- [EXERCISE PROMPT]: From the entries below, copy each line in which the word "Viewport" occurs.

Stored items:

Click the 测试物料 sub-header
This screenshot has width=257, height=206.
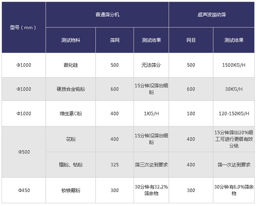pos(70,40)
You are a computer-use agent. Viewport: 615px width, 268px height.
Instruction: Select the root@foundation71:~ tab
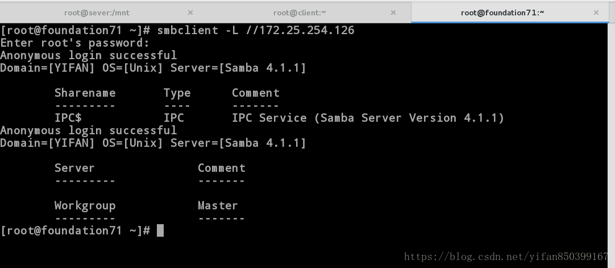pos(502,13)
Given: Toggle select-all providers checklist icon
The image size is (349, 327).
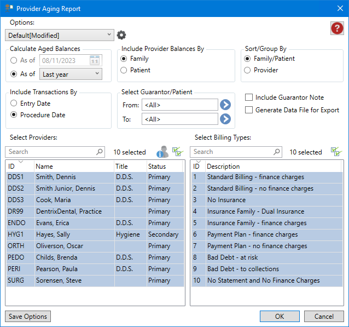Looking at the screenshot, I should click(177, 152).
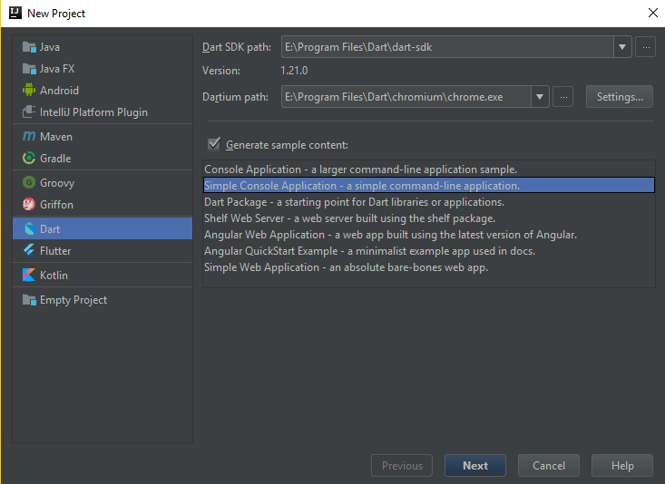This screenshot has width=665, height=484.
Task: Select the Gradle project icon
Action: pyautogui.click(x=29, y=158)
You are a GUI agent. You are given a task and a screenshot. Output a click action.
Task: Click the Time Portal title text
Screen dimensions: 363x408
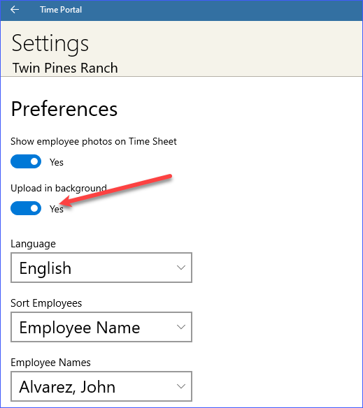pyautogui.click(x=61, y=10)
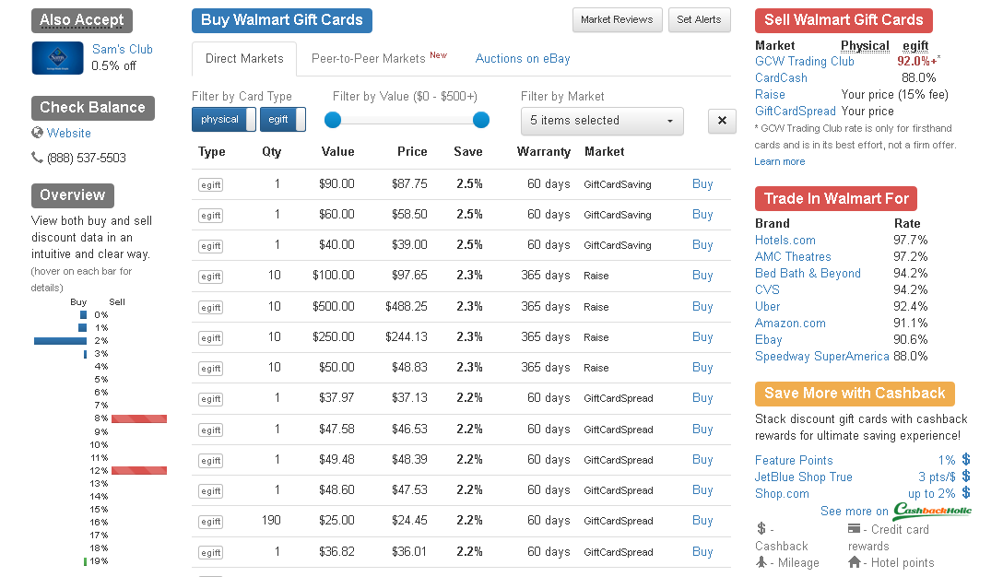Open the CashbackHolic logo

click(932, 511)
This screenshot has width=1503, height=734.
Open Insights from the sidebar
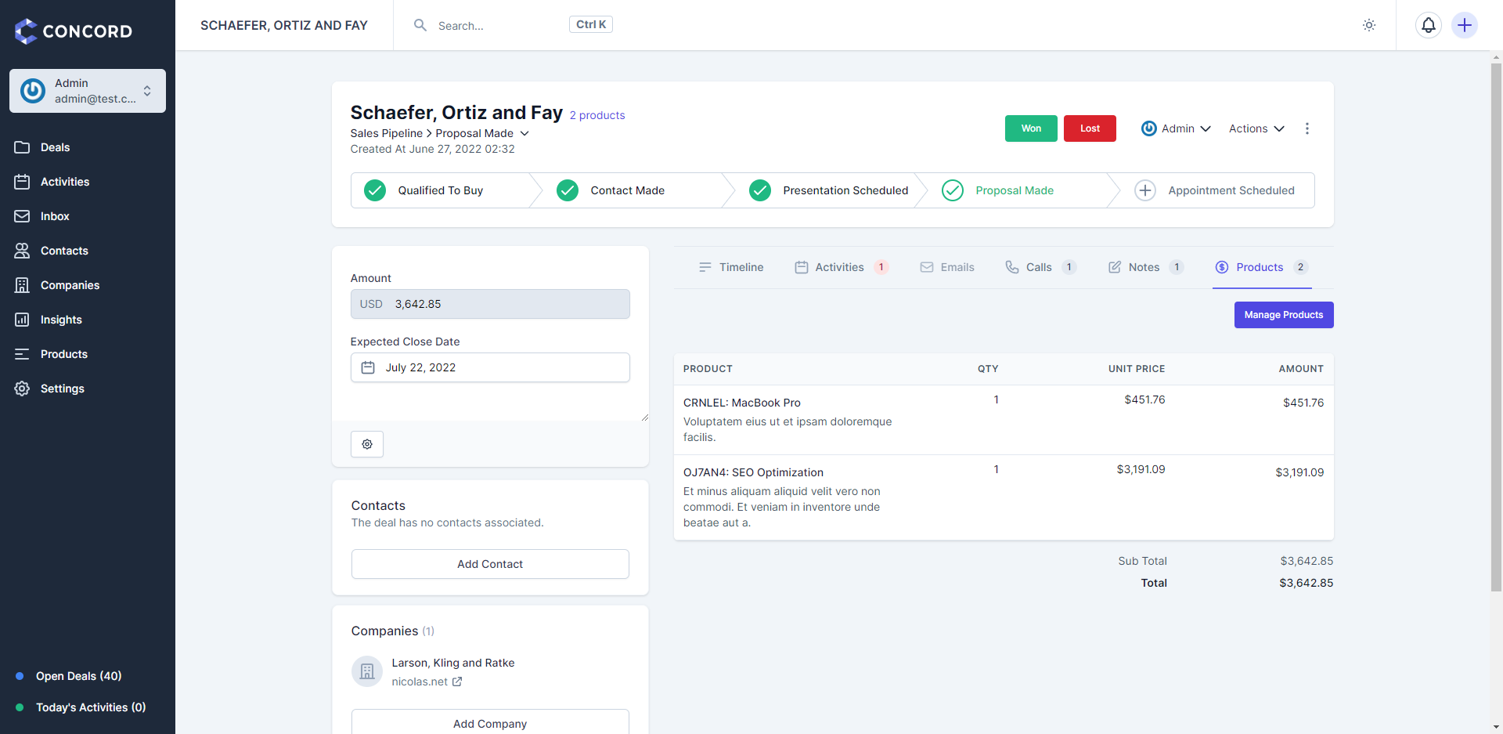point(61,320)
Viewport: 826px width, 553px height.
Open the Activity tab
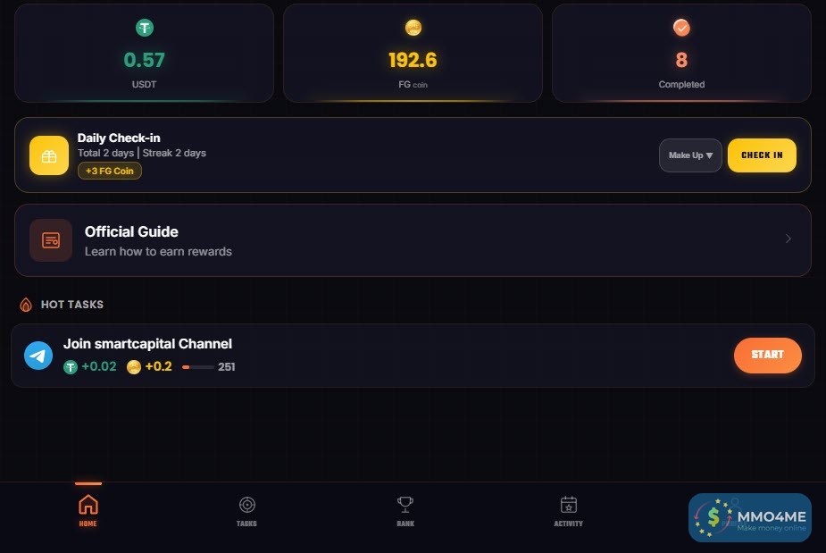click(568, 511)
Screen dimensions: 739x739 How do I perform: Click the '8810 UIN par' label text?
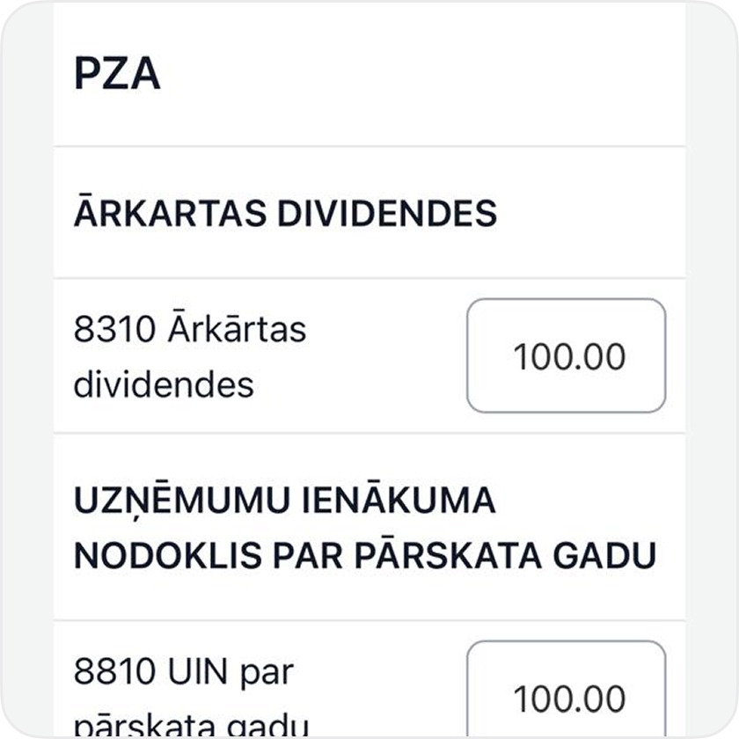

- [THE COMPLETED TASK]:
You are a computer-use agent. Viewport: 615px width, 268px height.
Viewport: 826px width, 553px height.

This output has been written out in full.